**Texte extrait:**
━━━━━━

Quelques jours avant l'agression qu'elle eut à subir de la part d'un de ses élèves, la jeune professeure d'arts plastiques d'Etampes, Karen Montet-Toutain, avait demandé à sa classe du lycée Blériot ce que chacun attendait de ses études. «Je veux devenir tireur d'élite», dit l'un. Ne nous y arrêtons pas. «Je t'aime», dit un autre. Sans gravité. Et puis, il y a celui qui écrit: «Je veux travailler et devenir un être humain.» Je fus bouleversé en lisant cette phrase dans le Libération du 11 janvier. Fracture à vif pour exprimer ce qu'on n'est pas. Cela veut-il dire que ce garçon se trouve être un sous-homme, ou quelque chose de non-fini qui, par le travail, parviendrait à devenir enfin un être humain ? Ou encore, que rien autour de lui ne lui rappelle qu'il est responsable devant sa vie, qu'il a droit au titre de citoyen, qu'il a le devoir de compter sur ses propres forces pour accomplir une trajectoire dans le monde, c'est-à-dire son destin. Il y a surtout ces premiers mots : «Je veux travailler...» Intuitivement, il a deviné que vivre est un travail, que grandir est un travail, qu'aimer est un travail, que rien dans la vie ne va de soi, qu'il faut s'adonner à soi-même pour réaliser ne serait-ce qu'un seul de ses désirs.

━━━━━━

**Consigne:**
Recopiez mot pour mot, du début à la fin, le texte extrait ci-dessus sur l'élève qui écrit vouloir « devenir un être humain ».

**Contenu des données:**

━━━━━━

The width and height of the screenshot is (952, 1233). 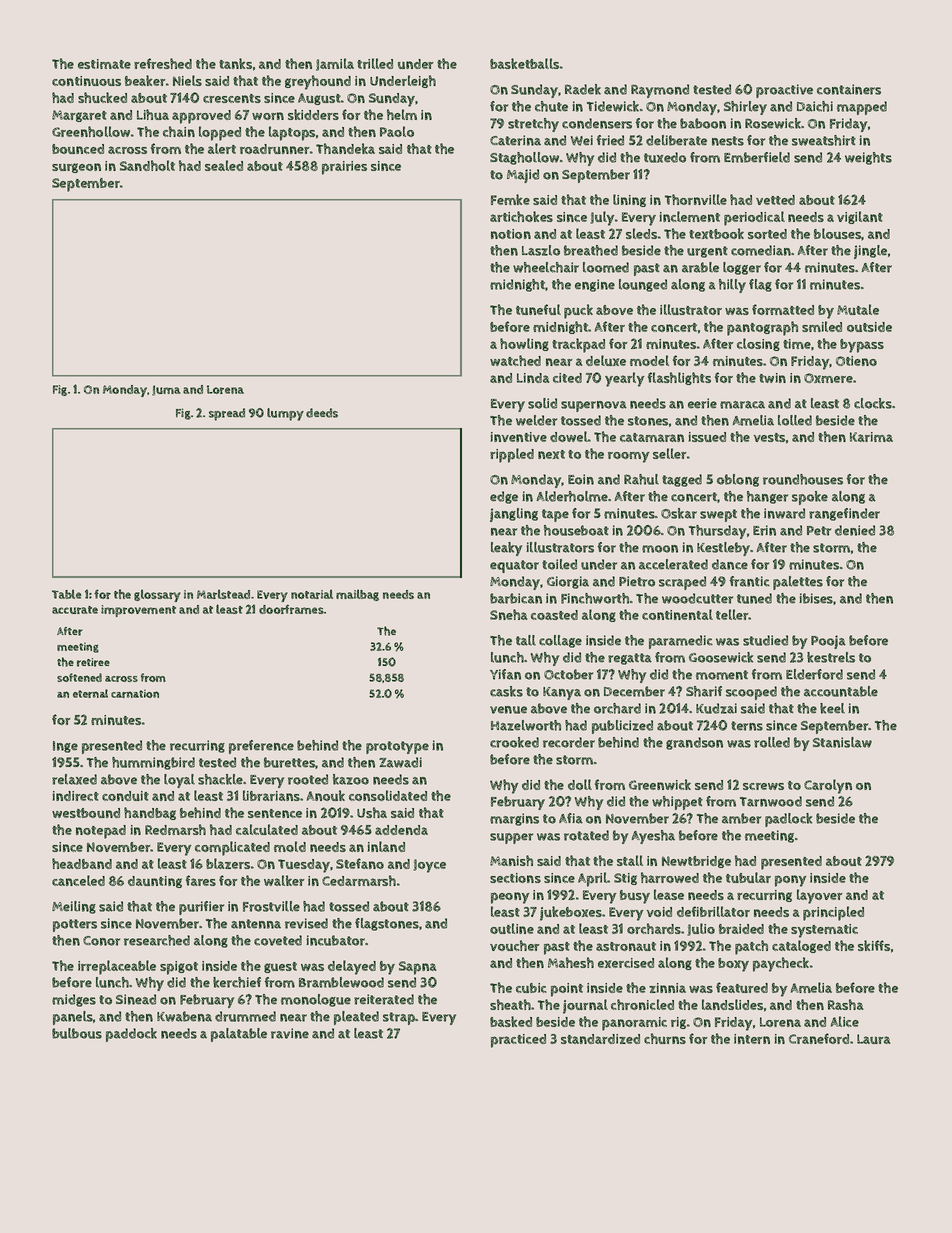 I want to click on trilled, so click(x=375, y=63).
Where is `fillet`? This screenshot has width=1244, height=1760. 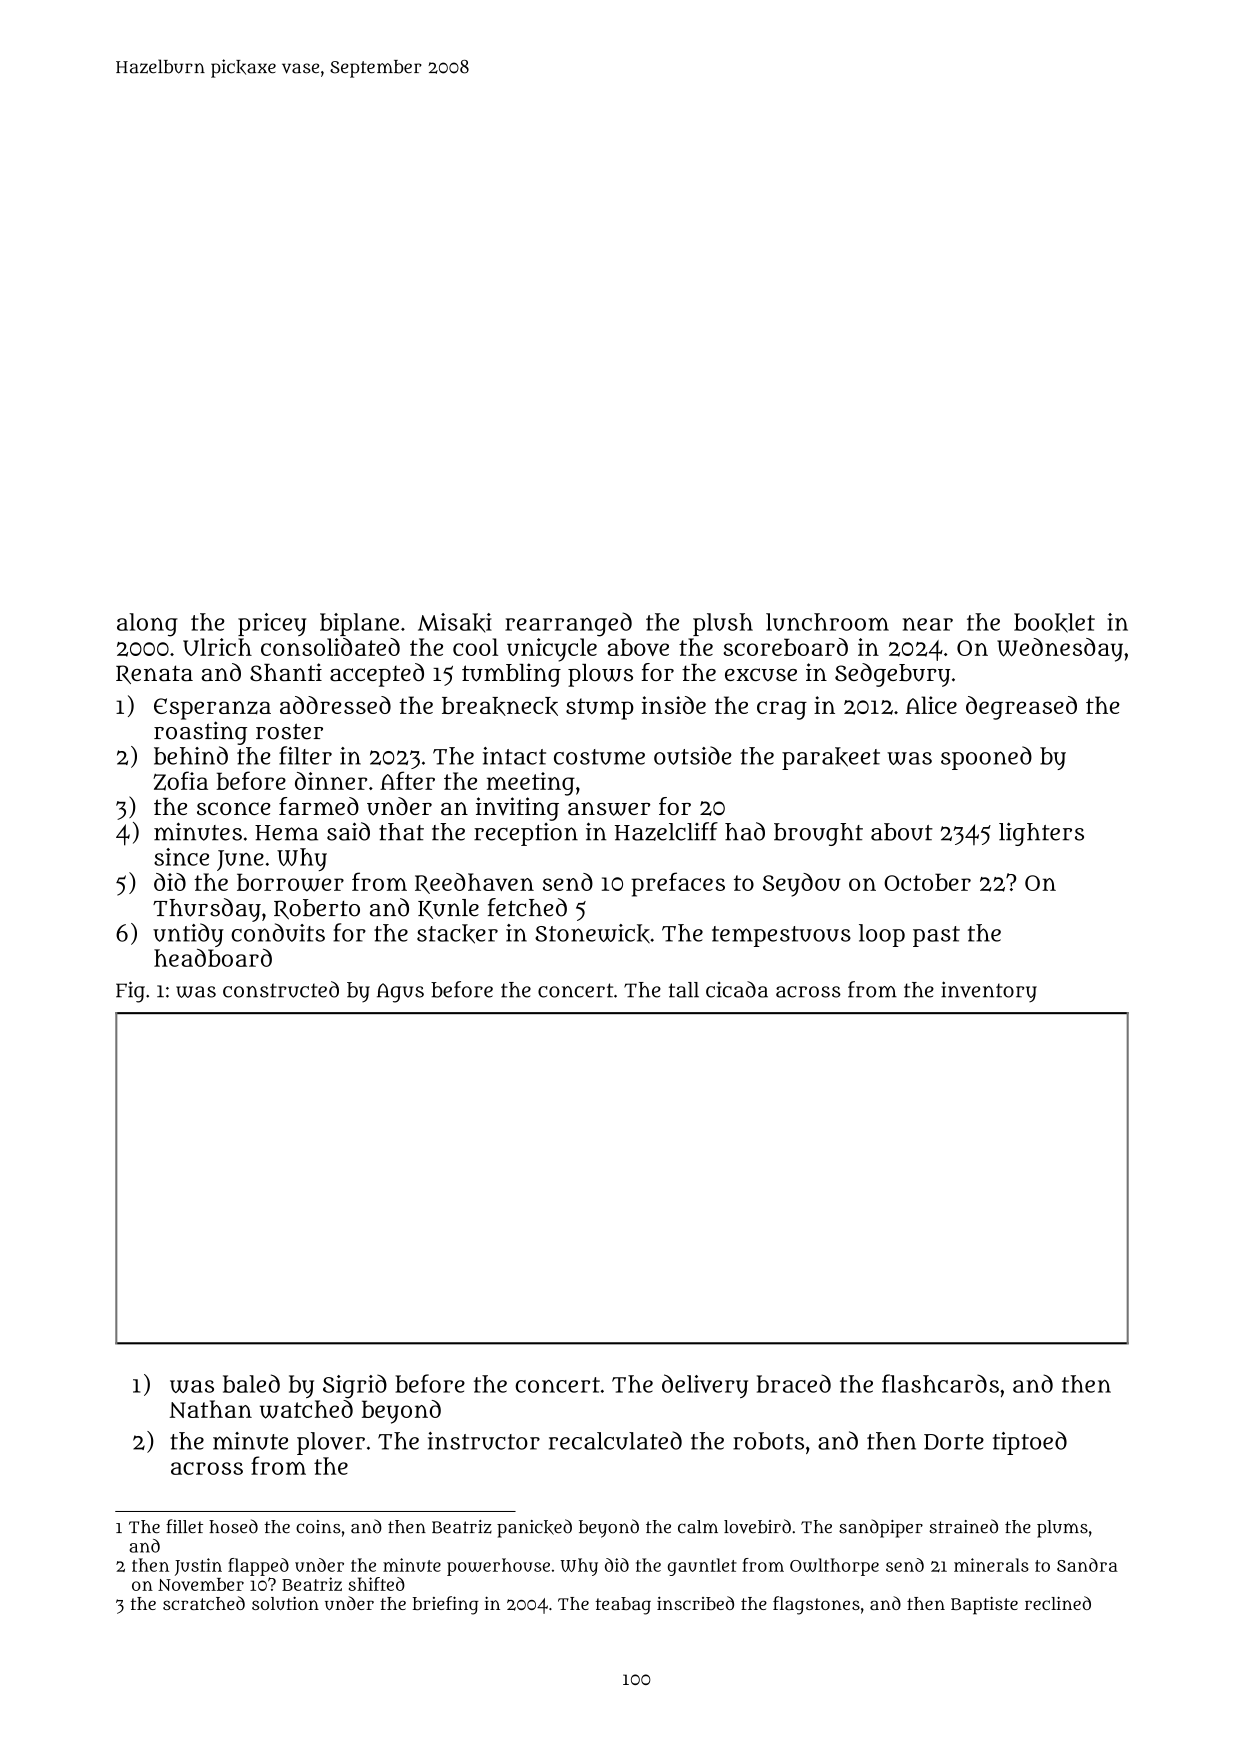 fillet is located at coordinates (184, 1526).
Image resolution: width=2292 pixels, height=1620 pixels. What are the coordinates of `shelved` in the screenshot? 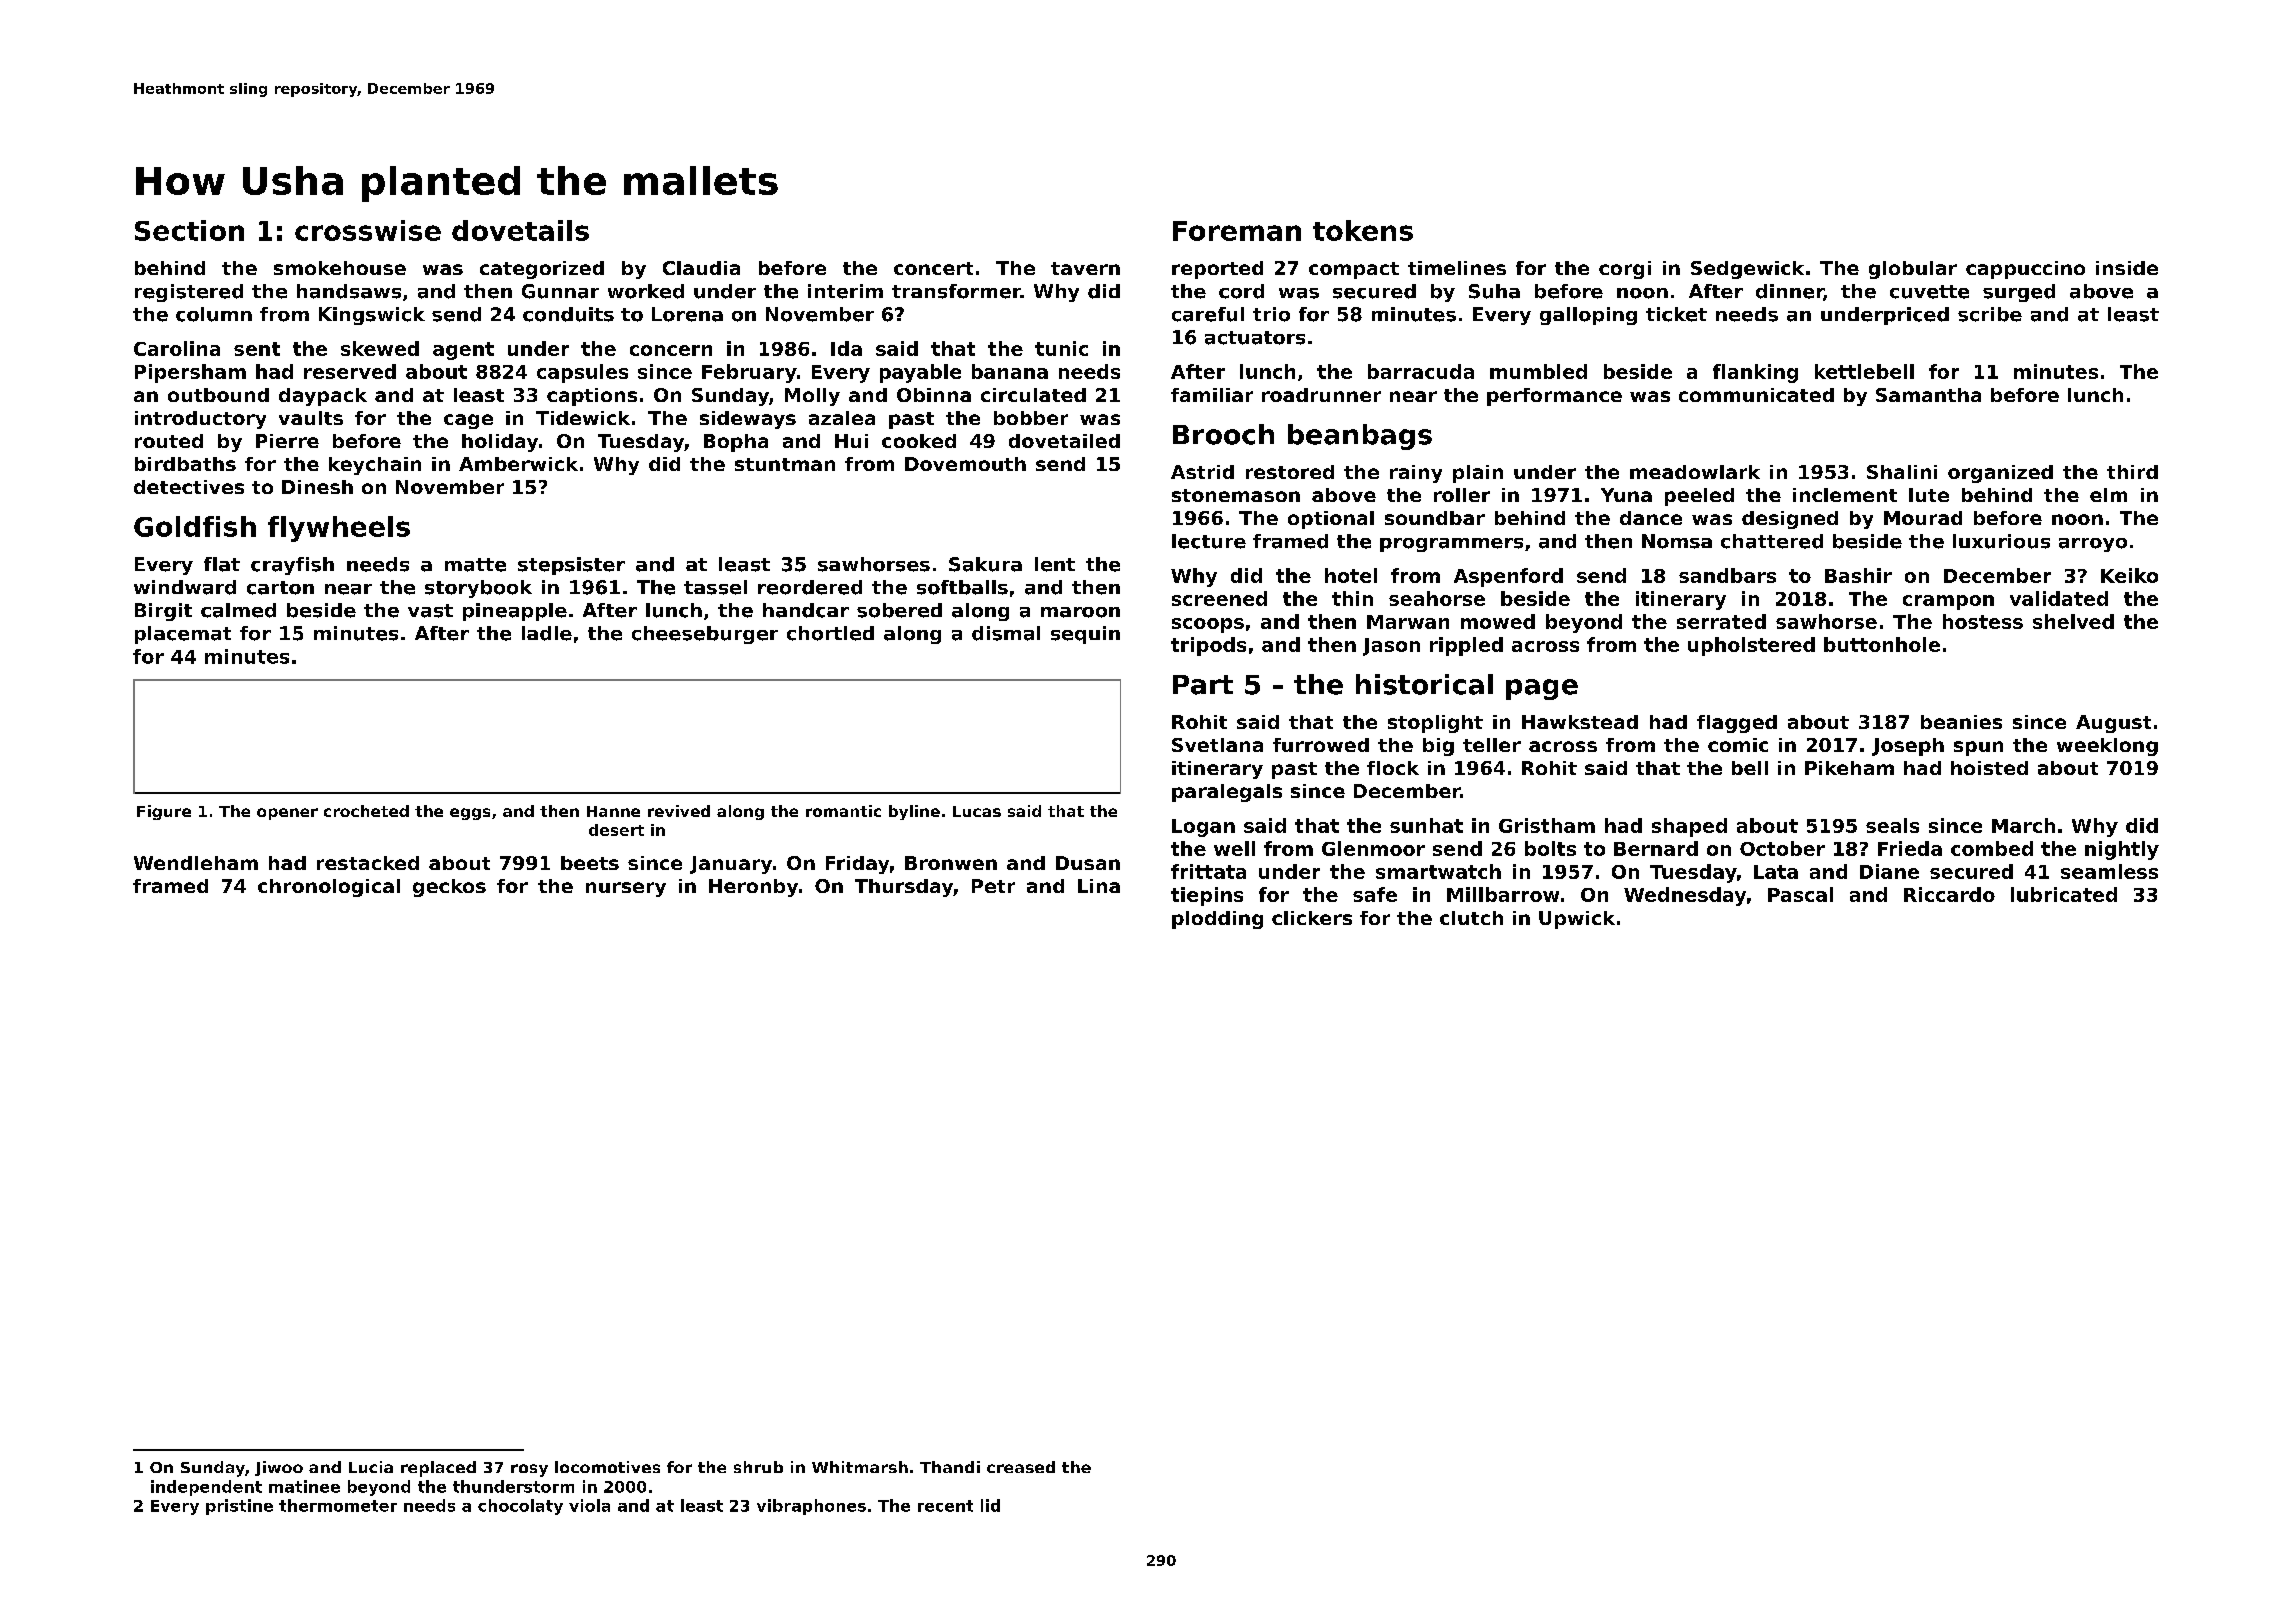 It's located at (2073, 621).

━━━━━━

**Réponse complète:**
Quelques jours avant l'agression qu'elle eut à subir de la part d'un de ses élèves, la jeune professeure d'arts plastiques d'Etampes, Karen Montet-Toutain, avait demandé à sa classe du lycée Blériot ce que chacun attendait de ses études. «Je veux devenir tireur d'élite», dit l'un. Ne nous y arrêtons pas. «Je t'aime», dit un autre. Sans gravité. Et puis, il y a celui qui écrit: «Je veux travailler et devenir un être humain.» Je fus bouleversé en lisant cette phrase dans le Libération du 11 janvier. Fracture à vif pour exprimer ce qu'on n'est pas. Cela veut-il dire que ce garçon se trouve être un sous-homme, ou quelque chose de non-fini qui, par le travail, parviendrait à devenir enfin un être humain ? Ou encore, que rien autour de lui ne lui rappelle qu'il est responsable devant sa vie, qu'il a droit au titre de citoyen, qu'il a le devoir de compter sur ses propres forces pour accomplir une trajectoire dans le monde, c'est-à-dire son destin. Il y a surtout ces premiers mots : «Je veux travailler...» Intuitivement, il a deviné que vivre est un travail, que grandir est un travail, qu'aimer est un travail, que rien dans la vie ne va de soi, qu'il faut s'adonner à soi-même pour réaliser ne serait-ce qu'un seul de ses désirs.